What happens when doctors and nurses open themselves up to the uncomfortable conversation that follows the question “How do you feel?”? Regardless of the response, expressing interest in the patient beyond their diagnosis allows trust to develop between the provider and patient. When a patient feels “seen” and “heard” as their own unique person, not a diagnosis, they will most likely share clinically relevant information or become more active in the management of their illness or injury.
“What I’m finding, however, is that patients are not only grateful for the inquiry, they then often offer useful pearls as to how best to manage their diseases. They begin to more effectively co-partner in their care, cutting to the chase and saving us, in the long run, unnecessary, low yield work.”
Ultimately, gaining the trust of patients leads to improved clinical diagnostic information and treatment adherence, which leads to better outcomes, which leads to more patient satisfaction and more personal and professional satisfaction for providers:
“Connecting, alleviating suffering, all through simple phraseology.

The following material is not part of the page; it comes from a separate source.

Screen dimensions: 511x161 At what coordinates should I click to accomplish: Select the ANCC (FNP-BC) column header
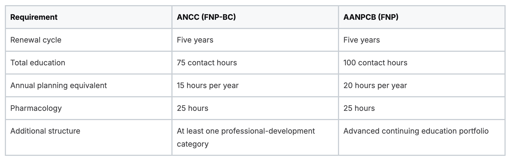[x=206, y=17]
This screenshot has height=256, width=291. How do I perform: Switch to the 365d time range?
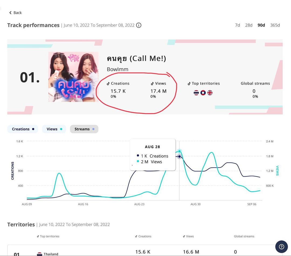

And, we learn, really more about what brings our patients in, why they have come to see us, what they want and how we can help. Asking pointed and even difficult questions, such as, “How do you feel?” and contrasting it with a more typical, “How are you feeling?” allows us to improve our diagnostic and therapeutic effectiveness, to be more effective, and on a personal as well as professional level, to feel and do better.”
Ultimately, it leads to more healing. More physical healing. More emotional healing. More healing for the patient. More healing for the provider.